All Xmarks does is synchronize your bookmarks and passwords across every computer you have. Doesn't sound like much? To me, with over half-a-dozen computers I use every day, it's a life-saver.
You don't need to be able to keep your house warm in the winter with PCs alone to get value from Xmarks. Just being able to keep your home and work PCs bookmarks and passwords in sync is invaluable. Better still, Xmarks works with all the major Web browsers-Chrome, Firefox, Safari, and Internet Explorer-and all the major desktop operating systems: Linux, Mac OS X, and Windows. So you could, and I have, keep a common set of Web browser bookmarks and passwords on Chrome running on Mint Linux on my ThinkPad; Internet Explorer on Windows XP and 7 PCs; and Safari on my MacBook Pro. So, instead of having to manually drag my collection of bookmarks with me from one PC to another, and try to keep a few dozen passwords in my head, Xmarks let me keep my Web stuff neat, tidy, and best of all, mindlessly easy, no matter what PC I happened to be using.
That's all about to change. Last night I got an e-mail reading, "Xmarks will be shutting down our free browser synchronization services on January 10, 2011." Then, to the Xmark team's credit, they included a link to substitute programs and services. This includes: Firefox Sync; Google Sync; Windows Live Essentials; and Apple's MobileMe.
These are all fine programs, but they also all have one problem in common: They're not Xmarks. None of them do everything that Xmarks does. Only Firefox Sync comes close, but, like the name says, it only works with Firefox. While MobileMe can do both bookmarks and passwords, Google Sync and Windows Live Essentials only handle bookmarks.
So why is Xmarks doing this since I, and many other people, love Xmarks? It's the old bottom line. Xmarks was never able to work out a way to make money from their great, free add-on program.
As Todd Agulnick, co-founder of Xmarks and CTO, said in a blog posting, "For four years we have offered the synchronization service for no charge, predicated on the hypothesis that a business model would emerge to support the free service. With that investment thesis thwarted, there is no way to pay expenses, primarily salary and hosting costs."
Why not charge for it, or say, charge just for password synchronization or other high-end features? Agulnick wrote, "The prospects there are grim too: With the emergence of competent sync features built into Mozilla Firefox and Google Chrome, it's hard to see users paying for a service that they can now get for free."
Agulnick have also tried to sell Xmarks, but "Over the past three months, we have been remarkably close to striking a deal, only to have the potential buyer get cold feet." Then, the money clock ran out" "Without the resources to keep the service going, we must shut it down. Our plan is to keep the service running for another 90+ days, after which the plug will be pulled."
It's a sobering moment. Here we have a great program that provides an extraordinarily popular service, Xmarks has over 22-million downloads for Firefox alone from a single Firefox site, and its developers can't pay the bills for lack of a successful business plan.
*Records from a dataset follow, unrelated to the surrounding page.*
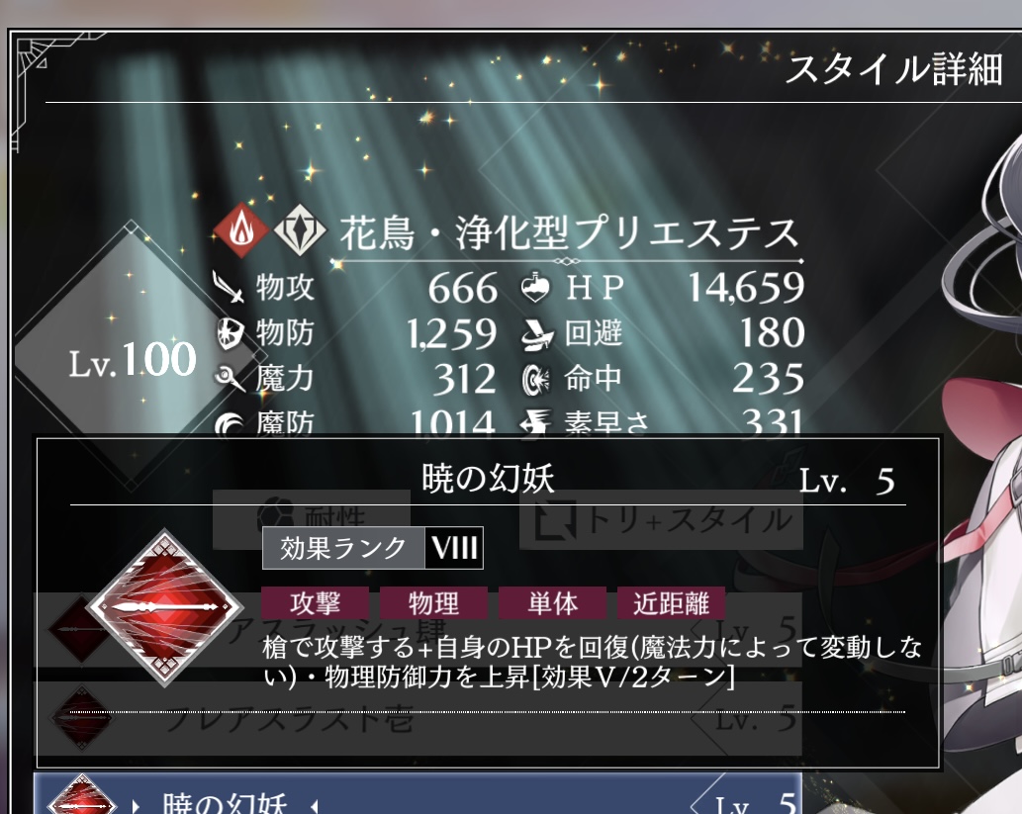Screen dimensions: 1022x814
Task: Click the 効果ランク VIII badge
Action: (x=373, y=548)
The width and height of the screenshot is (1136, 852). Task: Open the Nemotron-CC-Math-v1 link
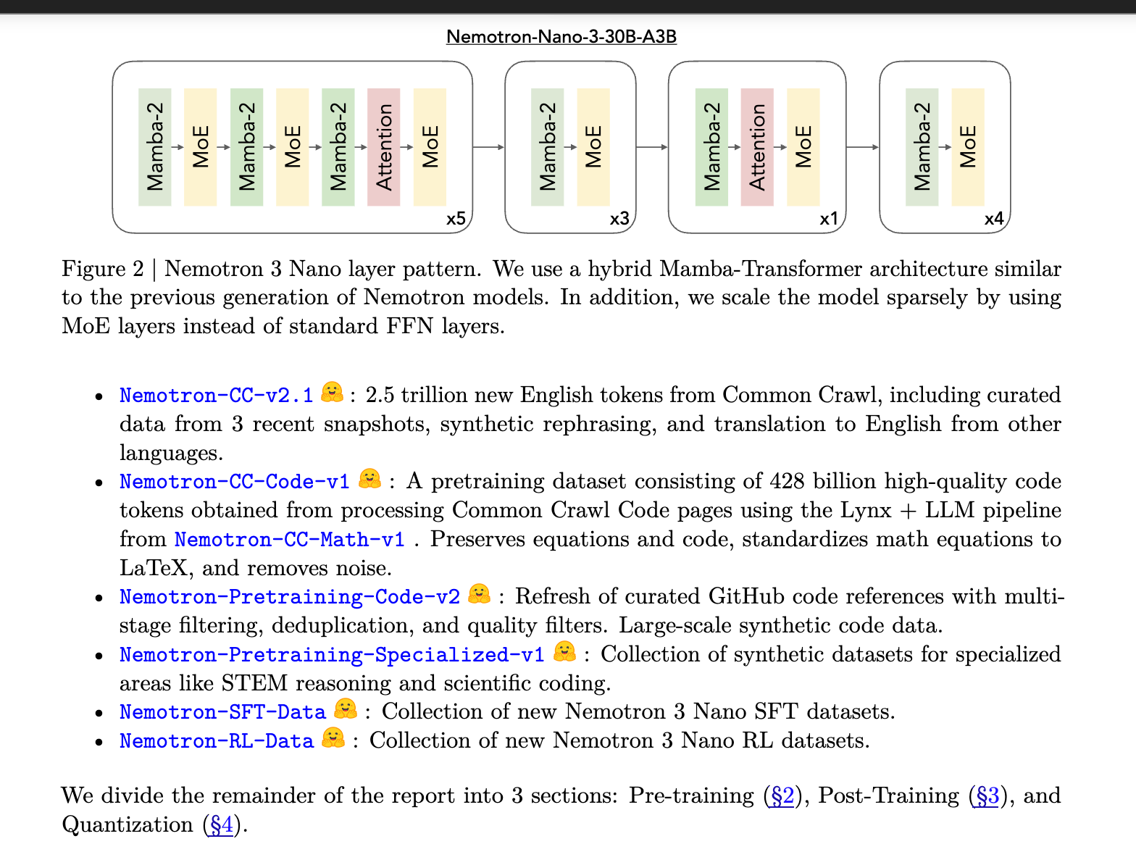tap(289, 540)
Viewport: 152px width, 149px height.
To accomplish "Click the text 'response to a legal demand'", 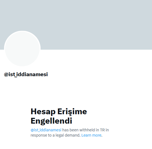I will 55,135.
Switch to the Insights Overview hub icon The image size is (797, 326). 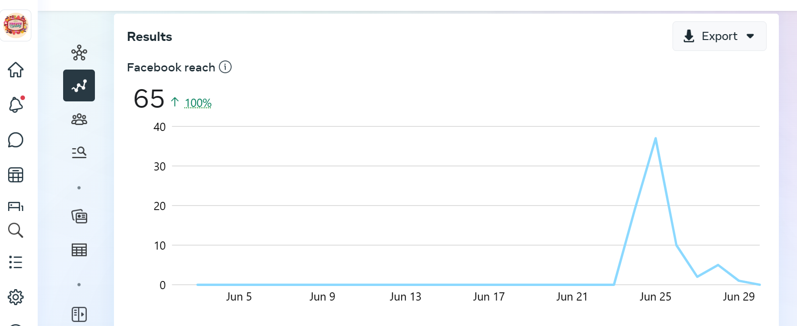tap(79, 53)
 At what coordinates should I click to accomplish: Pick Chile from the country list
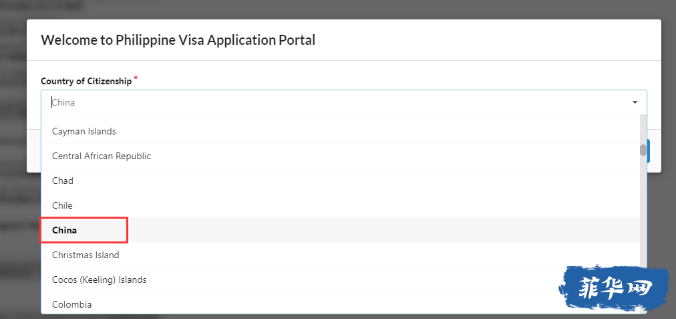coord(63,205)
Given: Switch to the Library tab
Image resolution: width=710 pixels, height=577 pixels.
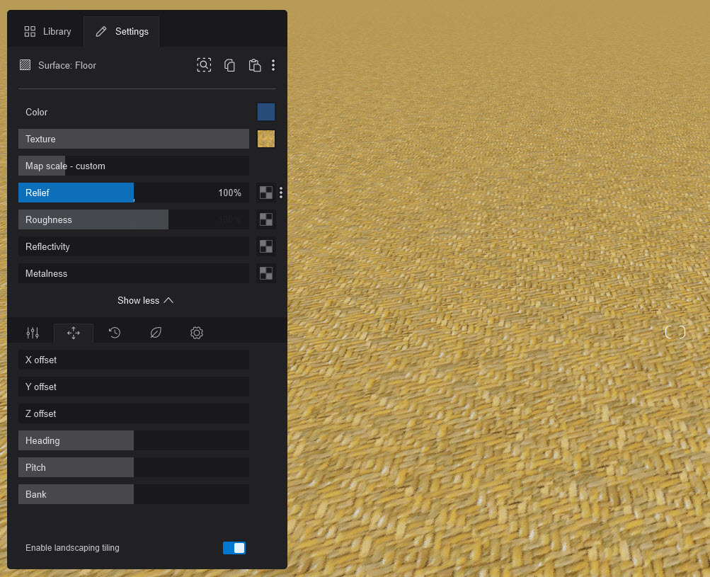Looking at the screenshot, I should point(47,31).
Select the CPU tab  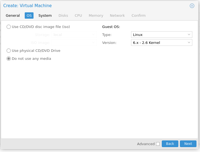pyautogui.click(x=78, y=16)
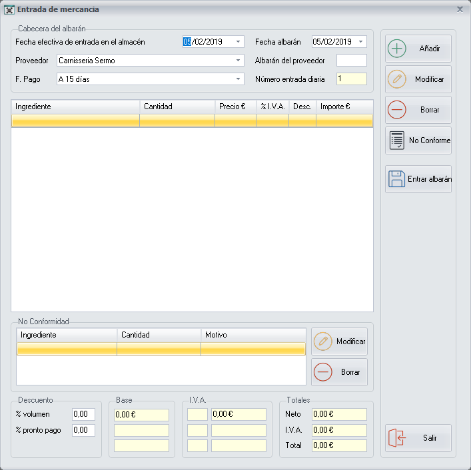The width and height of the screenshot is (471, 470).
Task: Sort by Ingrediente column header in main table
Action: click(x=75, y=107)
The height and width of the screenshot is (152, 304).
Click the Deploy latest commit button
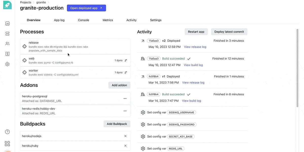[229, 32]
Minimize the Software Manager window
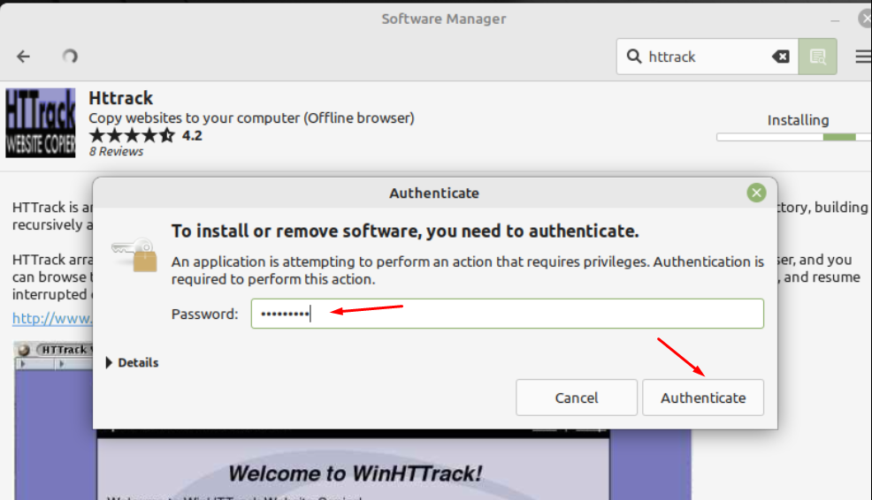The image size is (872, 500). tap(835, 19)

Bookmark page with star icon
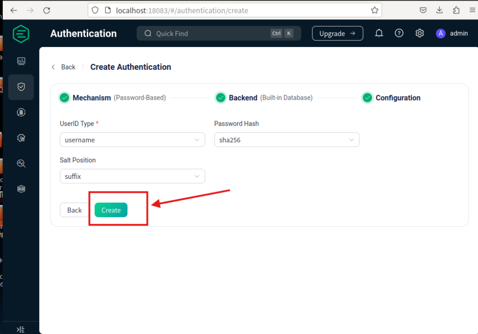coord(374,10)
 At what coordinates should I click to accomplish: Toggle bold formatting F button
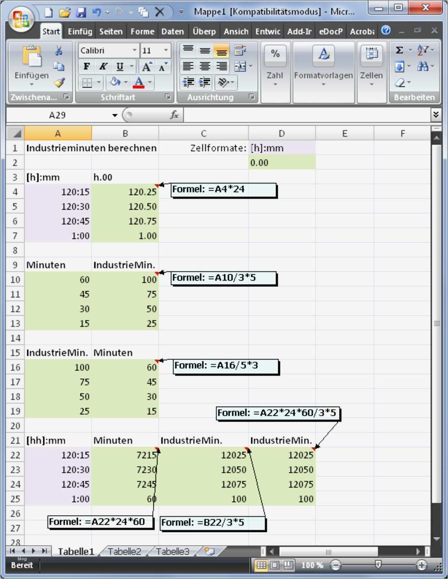86,67
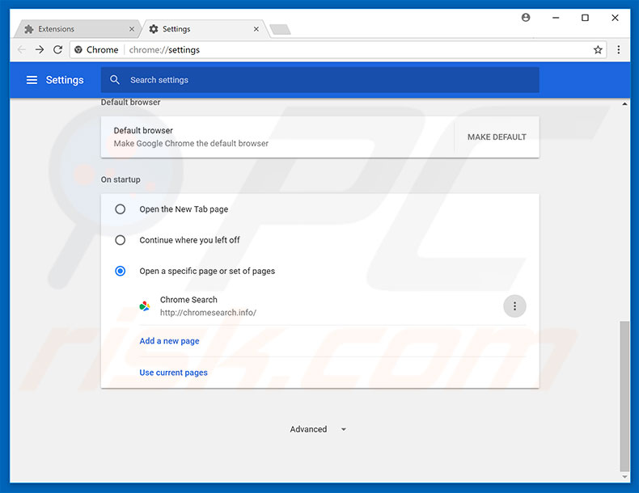Select Continue where you left off
639x493 pixels.
coord(121,240)
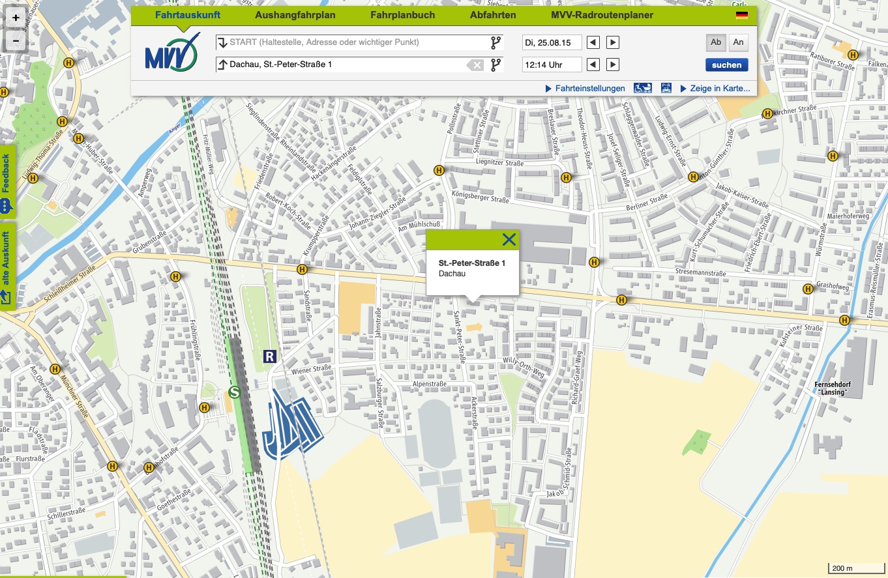Step date forward with right arrow
888x578 pixels.
[x=613, y=43]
Twitter, and other popular services and programs that don't have a business plan, should take note. Popular success doesn't mean money in the bank. Sometimes it doesn't even mean being able to keep a roof over your head.
I can only hope that someone will come along and invest in Xmarks and work out a real business plan for it. It would be a shame for this wonderful program and service to disappear.